La maggioranza dei magistrati non ha aderito allo sciopero, con largo margine nei grandi uffici giudiziari. Non si è verificata quella opposizione massiccia alla riforma, che veniva prefigurata sino a segnalare il rischio della lesione di garanzie che la costituzione assicura alla magistratura. Ne deriva che la riforma, anziché subire quanto meno una battuta d’arresto ed essere modificata nel senso richiesto dalla categoria, è da presumere che riceverà una accelerazione per la sua approvazione e consoliderà gli elementi innovativi che contiene. Del resto non si tratta di una riforma che rivoluziona l’attuale assetto, ma piuttosto di interventi prudenti, improntati a un metodo gradualista.  

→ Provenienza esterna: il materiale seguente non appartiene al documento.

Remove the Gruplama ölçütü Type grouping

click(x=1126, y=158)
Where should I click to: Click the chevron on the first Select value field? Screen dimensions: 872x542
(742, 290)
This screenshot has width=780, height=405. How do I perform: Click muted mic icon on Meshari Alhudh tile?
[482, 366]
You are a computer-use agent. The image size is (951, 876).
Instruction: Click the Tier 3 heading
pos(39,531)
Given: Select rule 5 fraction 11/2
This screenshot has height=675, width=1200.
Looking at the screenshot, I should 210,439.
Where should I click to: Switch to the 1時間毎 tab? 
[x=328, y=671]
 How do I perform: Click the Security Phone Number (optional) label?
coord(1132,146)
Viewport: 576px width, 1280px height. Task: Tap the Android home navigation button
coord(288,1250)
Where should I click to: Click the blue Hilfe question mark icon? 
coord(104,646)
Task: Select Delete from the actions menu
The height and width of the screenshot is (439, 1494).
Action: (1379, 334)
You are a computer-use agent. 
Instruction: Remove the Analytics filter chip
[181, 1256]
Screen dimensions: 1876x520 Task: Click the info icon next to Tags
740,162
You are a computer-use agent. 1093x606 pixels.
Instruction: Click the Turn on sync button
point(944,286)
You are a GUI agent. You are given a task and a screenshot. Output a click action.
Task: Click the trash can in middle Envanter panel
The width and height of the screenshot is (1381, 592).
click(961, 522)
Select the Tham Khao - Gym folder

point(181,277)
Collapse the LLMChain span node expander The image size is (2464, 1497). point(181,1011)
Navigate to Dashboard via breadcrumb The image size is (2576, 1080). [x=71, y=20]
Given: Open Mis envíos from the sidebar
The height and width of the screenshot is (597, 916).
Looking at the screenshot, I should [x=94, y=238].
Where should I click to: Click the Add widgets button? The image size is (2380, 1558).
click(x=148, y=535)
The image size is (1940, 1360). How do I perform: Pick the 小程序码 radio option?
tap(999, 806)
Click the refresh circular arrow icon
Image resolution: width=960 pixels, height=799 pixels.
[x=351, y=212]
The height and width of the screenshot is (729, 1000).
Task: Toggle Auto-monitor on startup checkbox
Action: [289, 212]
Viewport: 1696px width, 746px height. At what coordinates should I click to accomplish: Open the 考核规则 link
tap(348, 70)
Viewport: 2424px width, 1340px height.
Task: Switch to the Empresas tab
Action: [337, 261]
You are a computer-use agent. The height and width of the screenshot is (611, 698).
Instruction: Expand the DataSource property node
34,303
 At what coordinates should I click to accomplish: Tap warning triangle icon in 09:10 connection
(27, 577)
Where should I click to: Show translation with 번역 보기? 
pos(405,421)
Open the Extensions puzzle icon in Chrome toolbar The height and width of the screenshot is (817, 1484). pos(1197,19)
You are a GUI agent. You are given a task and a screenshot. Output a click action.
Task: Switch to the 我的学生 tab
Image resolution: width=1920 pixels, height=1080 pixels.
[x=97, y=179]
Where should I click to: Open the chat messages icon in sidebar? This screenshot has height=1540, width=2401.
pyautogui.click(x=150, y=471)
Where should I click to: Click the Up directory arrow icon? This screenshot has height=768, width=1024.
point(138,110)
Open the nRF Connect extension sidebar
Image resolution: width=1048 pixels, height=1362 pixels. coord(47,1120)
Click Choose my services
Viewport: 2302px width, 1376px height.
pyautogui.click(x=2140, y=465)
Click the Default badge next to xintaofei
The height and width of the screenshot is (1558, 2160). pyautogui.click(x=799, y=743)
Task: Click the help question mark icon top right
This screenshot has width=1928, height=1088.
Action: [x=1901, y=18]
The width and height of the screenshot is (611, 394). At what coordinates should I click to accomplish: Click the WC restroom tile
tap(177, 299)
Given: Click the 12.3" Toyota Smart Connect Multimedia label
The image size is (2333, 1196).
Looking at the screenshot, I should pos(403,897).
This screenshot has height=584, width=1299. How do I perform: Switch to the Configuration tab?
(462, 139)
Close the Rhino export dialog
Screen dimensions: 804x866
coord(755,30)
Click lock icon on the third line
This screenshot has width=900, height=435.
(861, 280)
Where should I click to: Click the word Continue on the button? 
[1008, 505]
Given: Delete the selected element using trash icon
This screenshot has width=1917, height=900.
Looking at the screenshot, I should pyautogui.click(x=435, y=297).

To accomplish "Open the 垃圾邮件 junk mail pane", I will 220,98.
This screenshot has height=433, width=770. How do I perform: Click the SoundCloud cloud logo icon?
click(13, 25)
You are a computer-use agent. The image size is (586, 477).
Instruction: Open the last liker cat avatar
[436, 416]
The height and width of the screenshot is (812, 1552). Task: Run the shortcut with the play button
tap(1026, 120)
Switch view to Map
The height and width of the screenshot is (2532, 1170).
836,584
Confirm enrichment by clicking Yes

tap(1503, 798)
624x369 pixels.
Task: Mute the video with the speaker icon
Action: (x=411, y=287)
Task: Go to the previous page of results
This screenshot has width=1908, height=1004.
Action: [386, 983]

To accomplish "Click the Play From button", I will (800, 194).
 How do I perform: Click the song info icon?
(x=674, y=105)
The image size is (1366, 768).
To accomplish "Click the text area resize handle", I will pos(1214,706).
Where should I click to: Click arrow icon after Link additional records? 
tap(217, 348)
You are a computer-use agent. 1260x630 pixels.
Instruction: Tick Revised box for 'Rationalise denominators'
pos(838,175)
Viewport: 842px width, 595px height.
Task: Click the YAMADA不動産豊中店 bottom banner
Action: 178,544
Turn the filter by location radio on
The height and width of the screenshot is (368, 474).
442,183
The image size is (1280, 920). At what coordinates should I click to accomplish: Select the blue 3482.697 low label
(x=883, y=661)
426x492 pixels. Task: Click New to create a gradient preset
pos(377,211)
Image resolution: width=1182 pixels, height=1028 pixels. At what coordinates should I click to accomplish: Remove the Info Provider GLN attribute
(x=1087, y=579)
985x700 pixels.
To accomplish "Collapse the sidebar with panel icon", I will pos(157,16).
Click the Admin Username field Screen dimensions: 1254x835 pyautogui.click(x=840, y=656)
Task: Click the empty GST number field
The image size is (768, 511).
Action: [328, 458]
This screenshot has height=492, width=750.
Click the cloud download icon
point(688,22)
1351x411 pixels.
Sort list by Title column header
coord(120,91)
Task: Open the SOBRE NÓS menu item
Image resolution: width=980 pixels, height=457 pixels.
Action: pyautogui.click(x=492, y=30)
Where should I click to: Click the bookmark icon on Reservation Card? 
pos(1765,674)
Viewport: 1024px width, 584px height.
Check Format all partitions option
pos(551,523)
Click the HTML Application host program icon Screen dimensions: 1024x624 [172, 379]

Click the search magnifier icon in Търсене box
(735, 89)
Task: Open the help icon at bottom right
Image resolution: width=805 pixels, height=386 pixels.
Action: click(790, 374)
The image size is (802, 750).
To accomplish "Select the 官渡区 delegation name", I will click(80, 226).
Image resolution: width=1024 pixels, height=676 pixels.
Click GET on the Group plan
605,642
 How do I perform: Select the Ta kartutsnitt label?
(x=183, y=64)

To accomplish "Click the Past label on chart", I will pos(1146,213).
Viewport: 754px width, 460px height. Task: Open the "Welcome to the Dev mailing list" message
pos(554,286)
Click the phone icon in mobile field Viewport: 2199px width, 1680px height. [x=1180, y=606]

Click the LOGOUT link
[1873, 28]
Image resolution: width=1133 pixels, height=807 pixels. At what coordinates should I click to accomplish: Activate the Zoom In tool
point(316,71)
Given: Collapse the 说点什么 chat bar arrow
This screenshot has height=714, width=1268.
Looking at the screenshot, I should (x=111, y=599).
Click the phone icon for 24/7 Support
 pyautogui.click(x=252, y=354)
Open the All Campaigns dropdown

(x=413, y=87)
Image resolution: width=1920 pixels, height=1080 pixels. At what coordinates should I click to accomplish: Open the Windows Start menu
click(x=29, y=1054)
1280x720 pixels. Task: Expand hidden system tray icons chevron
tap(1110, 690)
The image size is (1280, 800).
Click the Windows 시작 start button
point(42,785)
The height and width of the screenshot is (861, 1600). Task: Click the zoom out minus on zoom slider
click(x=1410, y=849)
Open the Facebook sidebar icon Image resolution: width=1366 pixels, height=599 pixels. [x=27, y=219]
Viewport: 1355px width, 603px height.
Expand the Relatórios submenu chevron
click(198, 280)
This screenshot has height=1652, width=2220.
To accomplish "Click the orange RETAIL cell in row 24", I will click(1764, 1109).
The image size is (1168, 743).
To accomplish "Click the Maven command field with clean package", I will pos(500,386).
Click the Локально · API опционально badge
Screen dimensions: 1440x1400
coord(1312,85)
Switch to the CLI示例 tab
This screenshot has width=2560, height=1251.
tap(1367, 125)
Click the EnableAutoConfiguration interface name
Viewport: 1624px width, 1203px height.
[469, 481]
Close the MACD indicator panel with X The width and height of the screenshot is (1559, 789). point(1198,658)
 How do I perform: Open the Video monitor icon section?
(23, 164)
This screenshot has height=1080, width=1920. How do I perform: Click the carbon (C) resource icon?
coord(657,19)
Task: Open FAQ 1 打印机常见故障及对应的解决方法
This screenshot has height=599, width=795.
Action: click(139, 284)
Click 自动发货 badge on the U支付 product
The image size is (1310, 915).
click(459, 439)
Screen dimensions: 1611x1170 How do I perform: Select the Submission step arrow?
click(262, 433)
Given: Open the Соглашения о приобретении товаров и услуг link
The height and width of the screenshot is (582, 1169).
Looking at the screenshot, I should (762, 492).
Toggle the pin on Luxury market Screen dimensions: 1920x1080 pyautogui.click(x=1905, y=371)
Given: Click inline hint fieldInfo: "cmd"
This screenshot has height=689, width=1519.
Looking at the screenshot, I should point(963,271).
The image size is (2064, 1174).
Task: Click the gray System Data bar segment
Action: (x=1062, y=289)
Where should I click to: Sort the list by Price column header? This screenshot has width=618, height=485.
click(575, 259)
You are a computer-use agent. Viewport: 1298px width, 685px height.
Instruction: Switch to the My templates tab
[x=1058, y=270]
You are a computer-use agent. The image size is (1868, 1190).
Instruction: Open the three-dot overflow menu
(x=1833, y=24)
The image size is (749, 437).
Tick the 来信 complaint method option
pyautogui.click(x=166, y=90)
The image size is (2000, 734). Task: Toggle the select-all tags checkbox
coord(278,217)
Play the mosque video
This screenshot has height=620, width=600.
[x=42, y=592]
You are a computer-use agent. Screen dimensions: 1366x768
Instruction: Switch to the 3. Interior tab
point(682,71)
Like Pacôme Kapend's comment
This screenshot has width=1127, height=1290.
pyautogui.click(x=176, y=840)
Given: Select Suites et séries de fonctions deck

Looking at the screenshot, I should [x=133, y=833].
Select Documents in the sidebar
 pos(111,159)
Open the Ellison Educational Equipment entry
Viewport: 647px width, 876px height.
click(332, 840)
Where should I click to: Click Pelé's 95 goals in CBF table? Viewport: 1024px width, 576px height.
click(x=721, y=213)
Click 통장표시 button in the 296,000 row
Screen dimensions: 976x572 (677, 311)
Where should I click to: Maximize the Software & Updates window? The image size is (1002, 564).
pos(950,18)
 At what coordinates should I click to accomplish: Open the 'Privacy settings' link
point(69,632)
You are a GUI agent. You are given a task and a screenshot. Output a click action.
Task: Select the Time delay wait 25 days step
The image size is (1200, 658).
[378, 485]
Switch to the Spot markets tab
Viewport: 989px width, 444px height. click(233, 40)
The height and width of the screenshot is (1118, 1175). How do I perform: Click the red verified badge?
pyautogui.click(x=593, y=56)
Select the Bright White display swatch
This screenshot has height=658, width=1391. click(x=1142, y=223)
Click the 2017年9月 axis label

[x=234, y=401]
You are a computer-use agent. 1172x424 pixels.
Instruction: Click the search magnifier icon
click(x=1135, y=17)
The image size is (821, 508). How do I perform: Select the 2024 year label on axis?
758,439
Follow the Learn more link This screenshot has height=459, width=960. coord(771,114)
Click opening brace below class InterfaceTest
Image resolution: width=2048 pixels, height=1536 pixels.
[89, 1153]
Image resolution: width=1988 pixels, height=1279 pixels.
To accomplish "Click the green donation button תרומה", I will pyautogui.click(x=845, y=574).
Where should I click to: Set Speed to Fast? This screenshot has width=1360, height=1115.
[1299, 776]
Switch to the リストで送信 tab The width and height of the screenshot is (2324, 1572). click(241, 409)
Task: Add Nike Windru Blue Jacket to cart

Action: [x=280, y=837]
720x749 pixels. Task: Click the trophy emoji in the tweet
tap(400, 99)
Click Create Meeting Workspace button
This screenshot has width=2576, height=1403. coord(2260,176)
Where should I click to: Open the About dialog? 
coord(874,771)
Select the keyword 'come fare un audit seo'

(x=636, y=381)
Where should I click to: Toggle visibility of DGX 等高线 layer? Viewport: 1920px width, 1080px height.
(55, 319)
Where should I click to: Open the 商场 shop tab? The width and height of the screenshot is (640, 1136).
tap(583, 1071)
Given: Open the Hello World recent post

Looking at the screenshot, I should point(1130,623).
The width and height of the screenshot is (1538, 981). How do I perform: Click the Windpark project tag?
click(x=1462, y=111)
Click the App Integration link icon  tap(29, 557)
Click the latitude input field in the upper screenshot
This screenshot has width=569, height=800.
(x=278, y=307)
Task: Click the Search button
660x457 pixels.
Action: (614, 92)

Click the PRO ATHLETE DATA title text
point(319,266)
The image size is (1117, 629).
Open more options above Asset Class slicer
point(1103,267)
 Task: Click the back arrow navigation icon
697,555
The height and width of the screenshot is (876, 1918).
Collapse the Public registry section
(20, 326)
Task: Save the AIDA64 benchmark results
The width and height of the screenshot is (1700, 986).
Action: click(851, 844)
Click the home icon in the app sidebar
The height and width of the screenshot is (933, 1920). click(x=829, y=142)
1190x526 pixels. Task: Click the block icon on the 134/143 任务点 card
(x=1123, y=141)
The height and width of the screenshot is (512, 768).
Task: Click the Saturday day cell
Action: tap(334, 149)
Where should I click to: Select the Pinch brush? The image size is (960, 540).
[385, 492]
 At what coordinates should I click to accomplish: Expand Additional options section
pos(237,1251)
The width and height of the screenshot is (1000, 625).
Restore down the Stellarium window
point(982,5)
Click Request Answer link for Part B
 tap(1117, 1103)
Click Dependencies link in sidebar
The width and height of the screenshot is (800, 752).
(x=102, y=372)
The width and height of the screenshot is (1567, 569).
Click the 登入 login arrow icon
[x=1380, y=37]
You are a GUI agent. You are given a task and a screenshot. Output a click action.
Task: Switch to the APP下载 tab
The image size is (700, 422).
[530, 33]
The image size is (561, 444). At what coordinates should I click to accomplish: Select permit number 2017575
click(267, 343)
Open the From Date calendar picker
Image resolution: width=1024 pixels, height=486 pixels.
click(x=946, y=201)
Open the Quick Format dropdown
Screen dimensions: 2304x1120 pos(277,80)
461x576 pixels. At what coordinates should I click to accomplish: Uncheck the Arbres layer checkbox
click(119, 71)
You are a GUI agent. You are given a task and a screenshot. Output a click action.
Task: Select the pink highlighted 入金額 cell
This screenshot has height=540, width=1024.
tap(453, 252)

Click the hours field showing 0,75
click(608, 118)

La rafforzata presenza dell’avvocatura nei Consigli giudiziari, la riduzione del numero di passaggi, nel corso della carriera, dalle funzioni giudicanti a quelle del pubblico ministero o viceversa, le limitazioni introdotte alle modalità di rientro nelle funzioni dopo l’impegno in competizioni elettorali o l’aver ricoperto cariche elettive o di collaborazione politico amministrativa, possono essere considerate opportune o meno, adeguate, ininfluenti o come altro si voglia.

Certamente non sconvolgono il sistema e non meritano l’uso ci un allarme così potente quale è lo sciopero di chi, come la magistratura, esercita con appropriate garanzie di indipendenza un potere dello Stato. Garanzie che non sono sconvolte neanche dalla documentazione sulla attività e produttività di ciascun magistrato destinata ad essere raccolta  dal Consiglio Superiore della Magistratura  (CSM), quale strumento di conoscenza e di possibile valutazione della professionalità. Anche in questo ambito possono essere considerate opportune o meno, efficaci rispetto al fine oppure inappropriate e inutili le modalità con le quali si interviene.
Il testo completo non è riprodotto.